Нас охватывает нервное волнение. Мы у цели нашего путешествия. На станции я созерцаю огромный дилижанс — такие восхищают французских путешественников, — возле него стоит почтенный, симпатичный экипаж, в таких все мы — без всякого сомнения — катались в детстве. Я спрашиваю одного мальчугана, кому принадлежит экипаж?
— Пачеке, — отвечает он.
Изящная, элегантная, величественная дама в трауре выходит на площадь и садится в экипаж. Кажется, что все это нам снится. А у вас не разыгралась фантазия при виде этой стройной, молчаливой дамы, исконной испанки, кастильянки, которую так по-испански только что назвали на старинный манер Пачекой?

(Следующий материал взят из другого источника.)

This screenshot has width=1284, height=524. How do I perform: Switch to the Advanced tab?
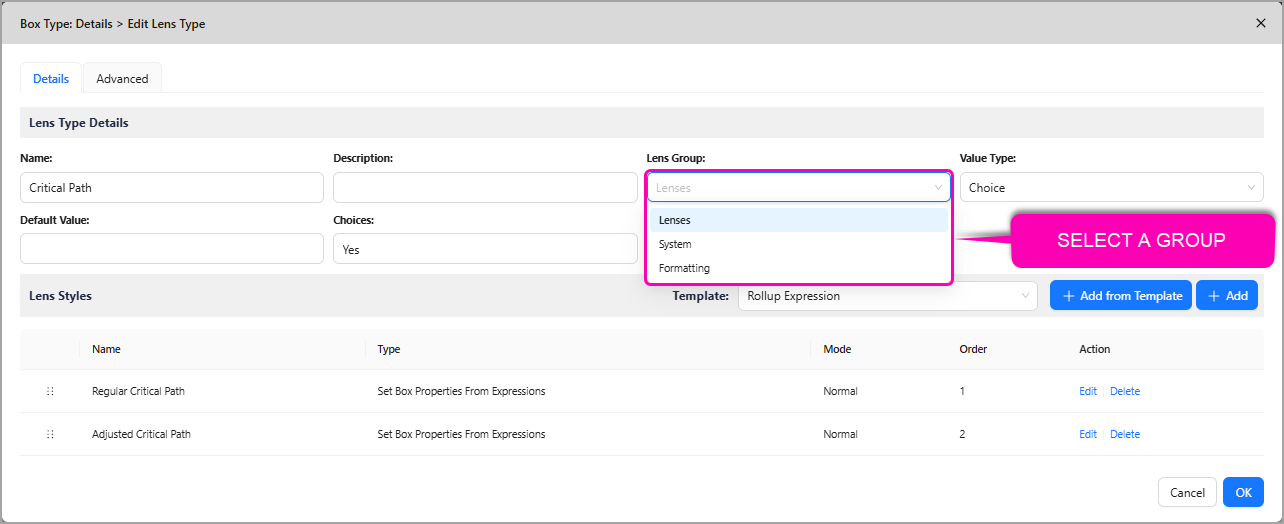pyautogui.click(x=122, y=79)
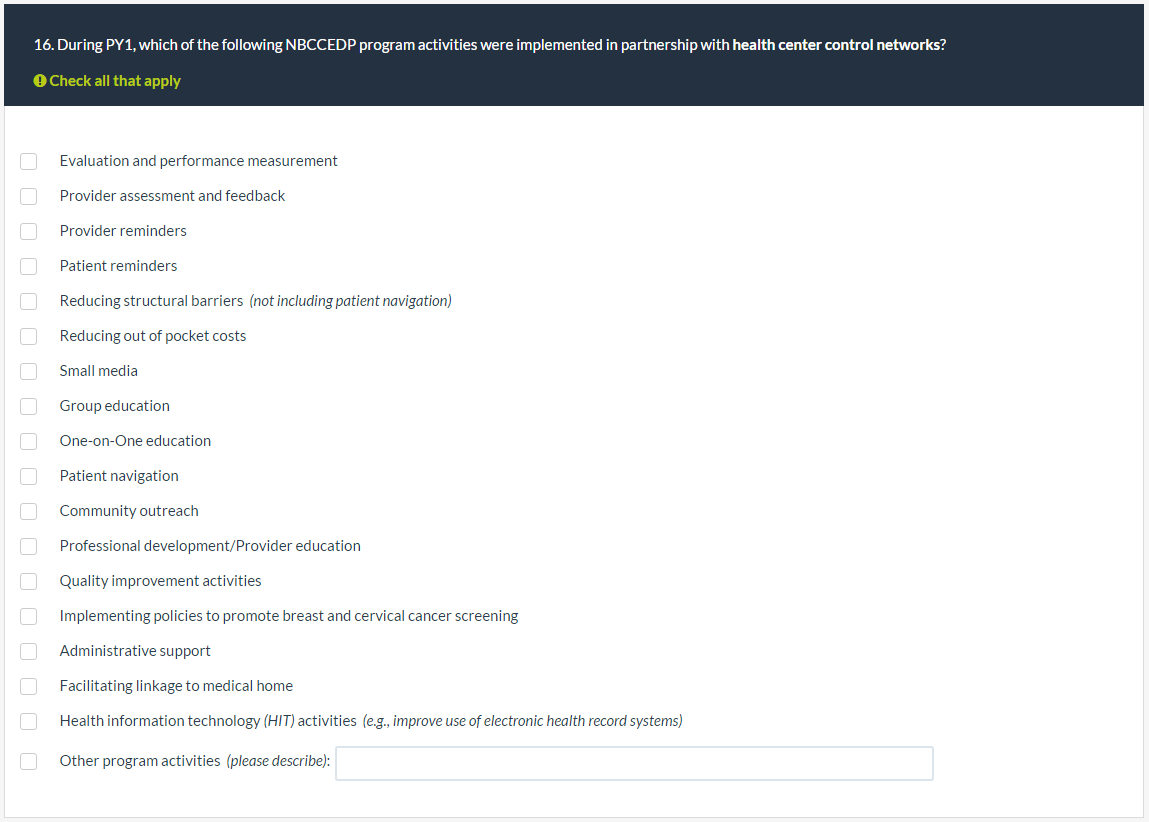Check the Small media box
This screenshot has width=1149, height=822.
29,371
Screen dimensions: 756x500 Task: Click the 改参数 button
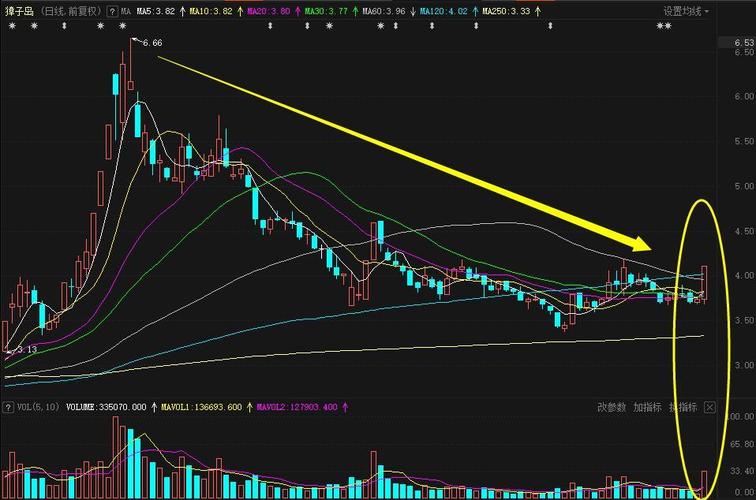pos(611,407)
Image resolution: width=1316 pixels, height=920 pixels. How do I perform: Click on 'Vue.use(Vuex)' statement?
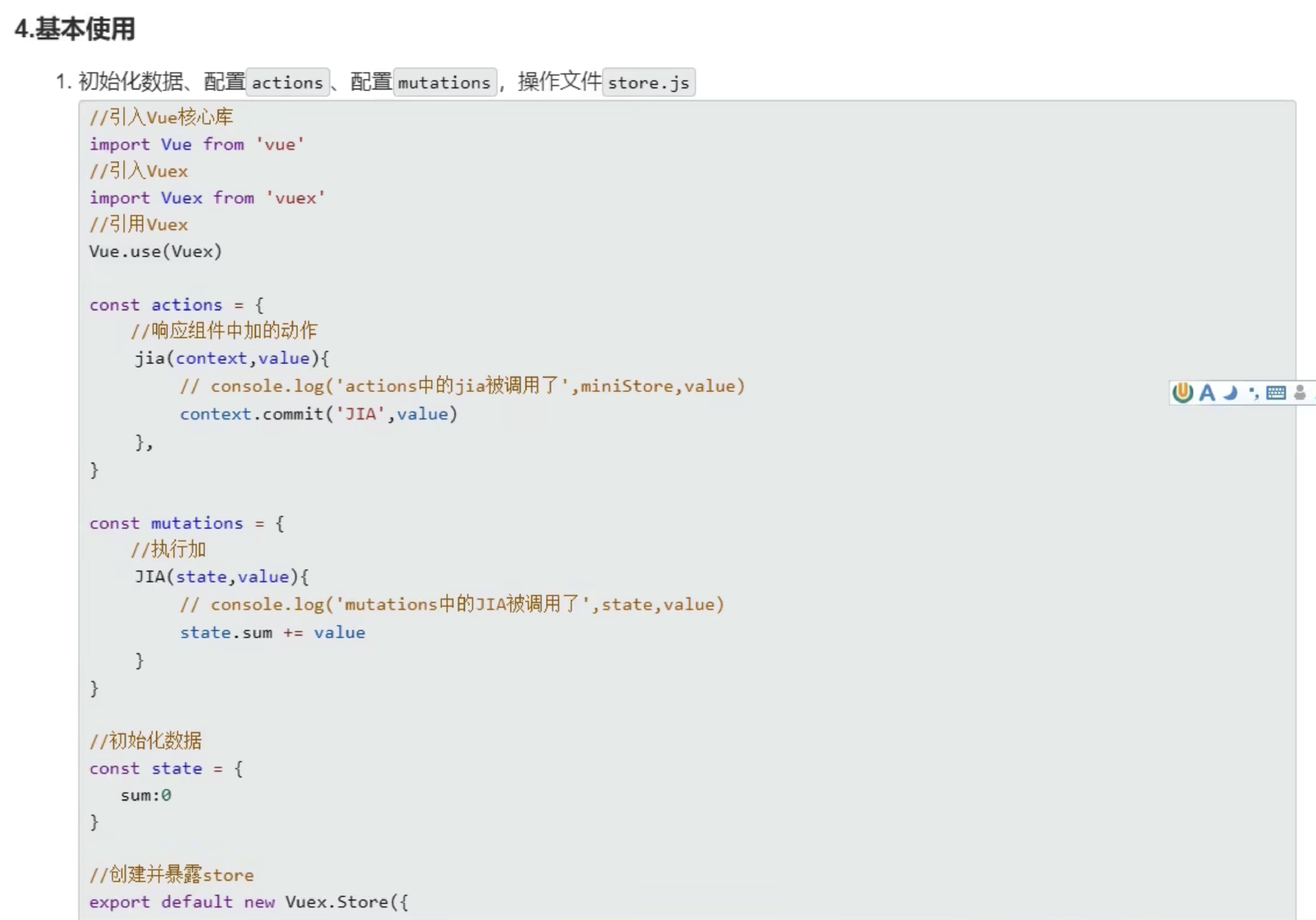click(156, 251)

И что только не приходит вам в голову! А когда, после долгого путешествия в дилижансе по равнине, вы въезжаете в прославленный город, когда вы поселяетесь в старой и приятной гостинице Ксантипы, когда вы, уже поздно вечером, быстро исписав несколько четвертушек, поднимаетесь из-за стола с чувством жестокого голода, вы говорите милым женщинам, которые снуют по комнатам и коридорам:
— Дорогие сеньоры, послушайте! Я был бы премного обязан, если бы ваши милости дали мне чуточку рубленого мяса с луком, кусочек яичницы с салом, что-нибудь вроде простенькой ольи, и чтобы в ней было больше говядины, чем баранины.
ХАРАКТЕР АРГАМАСИЛЬИ
Войдемте в скромную комнату; приблизься, читатель; подави свое волнение; не споткнись о порог; не вырони из рук палку, на которую ты опираешься; пусть глаза твои, открытые во всю ширь, внимательные, пытливые, уловят и передадут в мозг все мелочи, все оттенки, самые незначительные жесты, самые неприметные движения. Дон Алонсо Кихано Добрый сидит за грубым столом из темного орехового дерева; его острые, костлявые локти энергично уперты в твердую столешницу, его алчный взгляд прикован к белым листам необъятного тома, покрытым мелкими буквами. Время от времени тощая грудь дона Алонсо вздымается; рыцарь глубоко вздыхает; беспокойно и тяжело ворочается в своем широком кресле. И внезапно переводит пылающий взор с белых страниц на старую, заржавленную шпагу, которая висит на стене. Мы находимся, читатель, в Аргамасилье-де-Альба в 1570, 1572 или 1575 году. Каков он, этот город, столь прославленный сегодня в истории испанской литературы? Кто живет в его домах? Как зовут этих благородных идальго, волочащих свои рапиры по его светлым и длинным улицам? И почему добрый дон Алонсо, только что на наших глазах вздыхавший над своими злополучными книгами, от неопределенных, страстных устремлений впал в это возбужденное состояние? Что в атмосфере городка сделало возможным рождение и развитие именно здесь этого странного, любимого нами, горестного образа? Какими судьбами именно Аргамасилья-де-Альба, а не какой-нибудь другой ламанчский город смогла стать колыбелью самого прославленного, самого великого из странствующих рыцарей?